Robinson's last complete novel, The Wrong that was done, appeared in 1892, and a volume of short stories, All they went through, in 1898. Robinson contributed to Family Herald, Cassell's Magazine and other periodicals, and for some years wrote dramatic criticisms for The Daily News, The Observer, and other papers. His novels appeared in the three-volume form, and with the extinction of that mode of publication his popularity waned.
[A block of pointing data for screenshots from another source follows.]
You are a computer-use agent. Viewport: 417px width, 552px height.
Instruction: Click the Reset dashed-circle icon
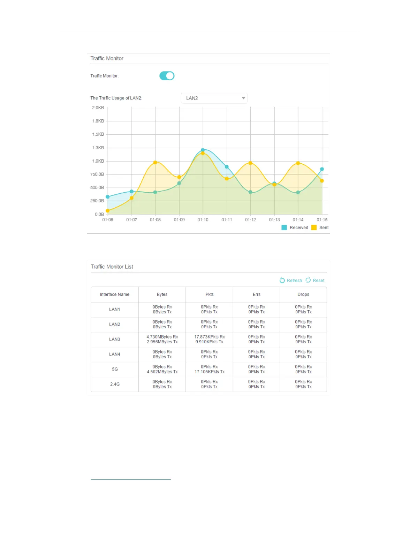click(308, 280)
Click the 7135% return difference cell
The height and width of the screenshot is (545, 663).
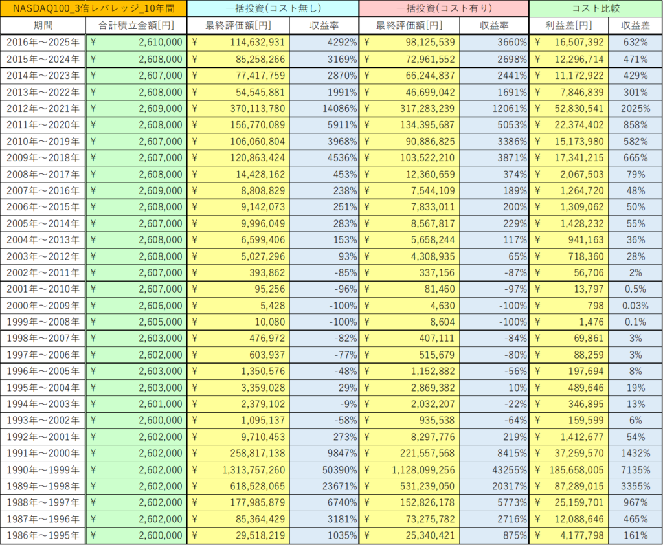click(x=635, y=469)
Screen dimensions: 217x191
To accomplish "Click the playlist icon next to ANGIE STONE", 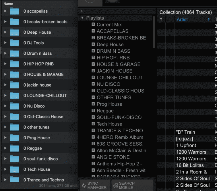I will [x=93, y=157].
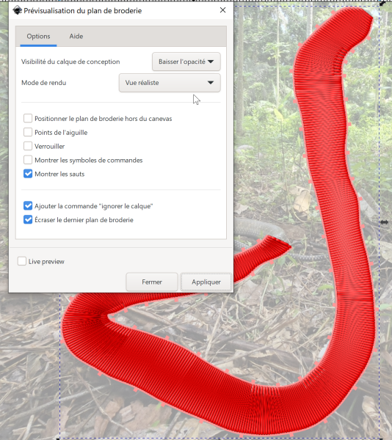
Task: Switch to the Options tab
Action: coord(38,36)
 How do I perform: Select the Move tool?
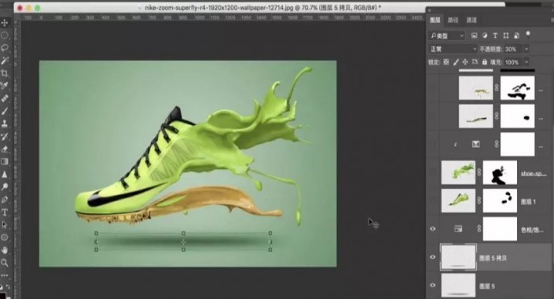(5, 23)

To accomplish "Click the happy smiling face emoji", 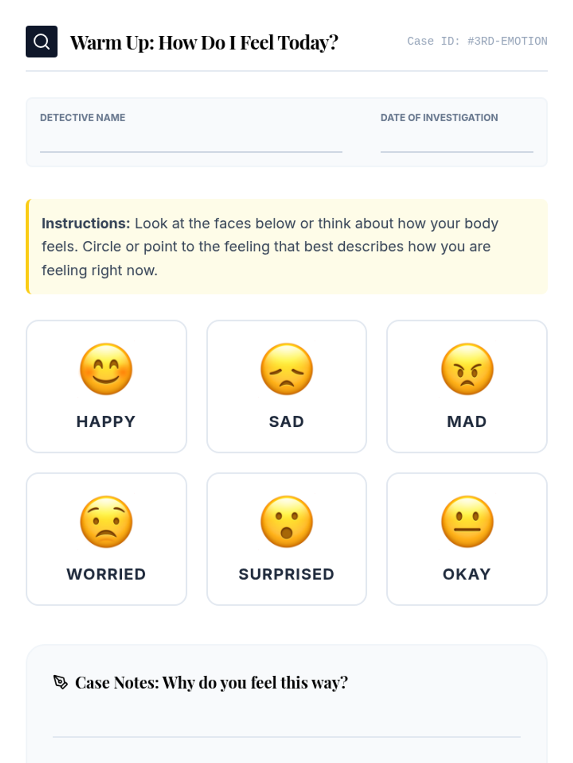I will tap(106, 369).
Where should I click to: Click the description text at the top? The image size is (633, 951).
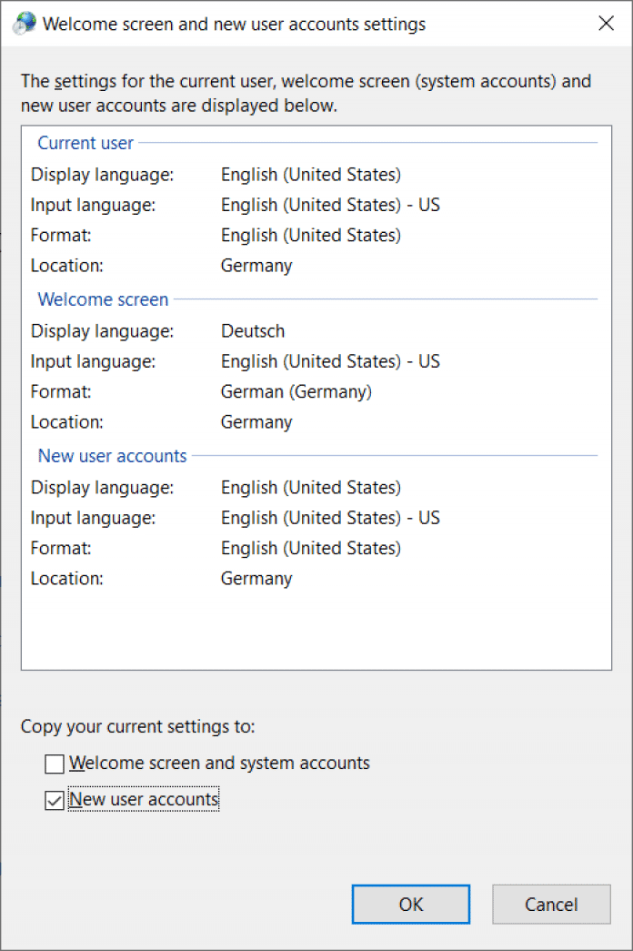click(x=306, y=93)
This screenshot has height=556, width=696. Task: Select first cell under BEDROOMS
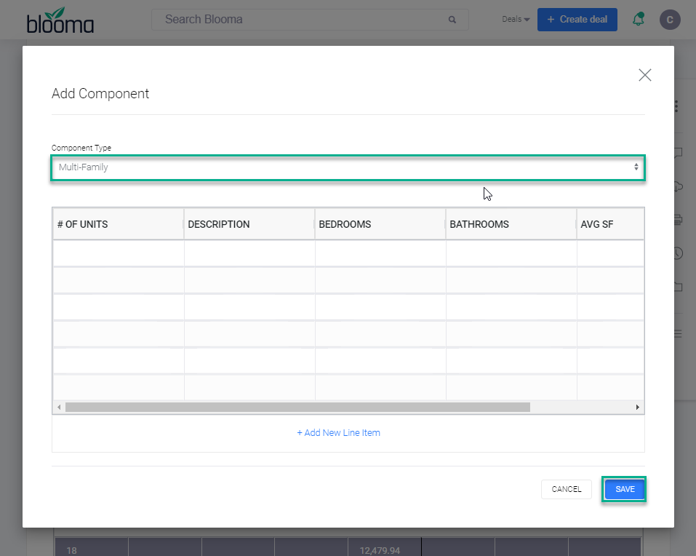click(380, 253)
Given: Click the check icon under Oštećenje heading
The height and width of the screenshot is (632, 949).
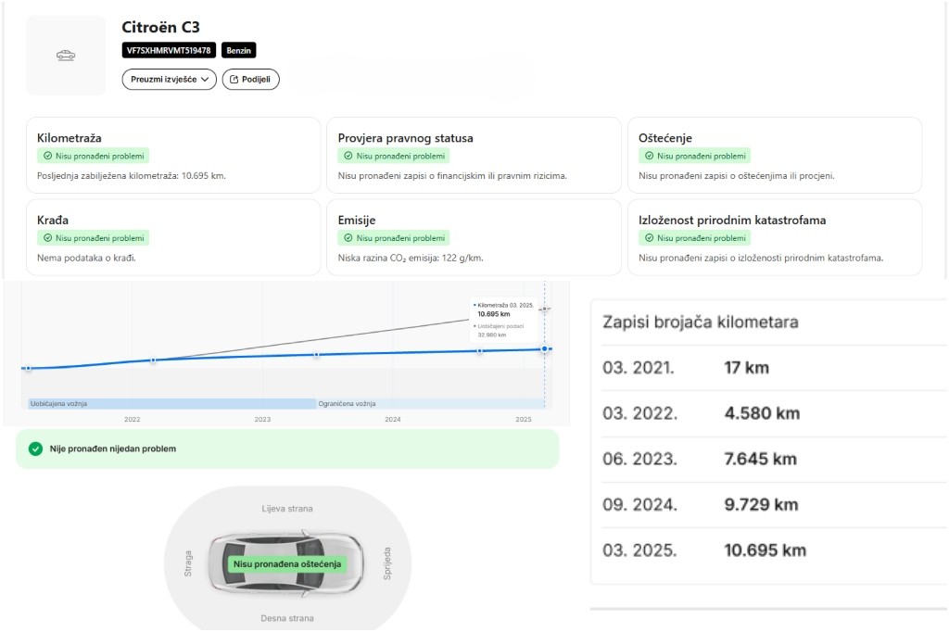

Gerald le Grys Moorgate wrote in the Dictionary of National Biography in 1912: "A disciple of Defoe and Dickens, he wrote too rapidly to put such power as he possessed to the best purpose. Yet his work found constant readers in Dante Gabriel Rossetti and other men of note."

===Home Chimes===
In 1884 Robinson brought out a weekly penny magazine, called Home Chimes, which was heralded by a sonnet from Theodore Watts-Dunton, and contained contributions by Swinburne, Moy Thomas, and Phil Robinson. In February 1886 the paper was converted into a fourpenny monthly, and was carried on in that form until the end of 1893. Much early work by J. M. Barrie, Jerome K. Jerome, and Israel Zangwill, in whom the editor inspired great attachment, appeared in it. Robinson's friends of an older generation included, besides Swinburne and Watts-Dunton, Ford Madox Brown, Philip Bourke Marston and his father John Westland Marston, and Sir Henry Irving. Chess-playing was among his accomplishments.

He died at Elmore House, St James's Road, Brixton, on 6 December 1901, and was buried at West Norwood Cemetery. His wife, Rosalie Jane née Stephens, whom he married in 1853, survived him, with six sons and five daughters.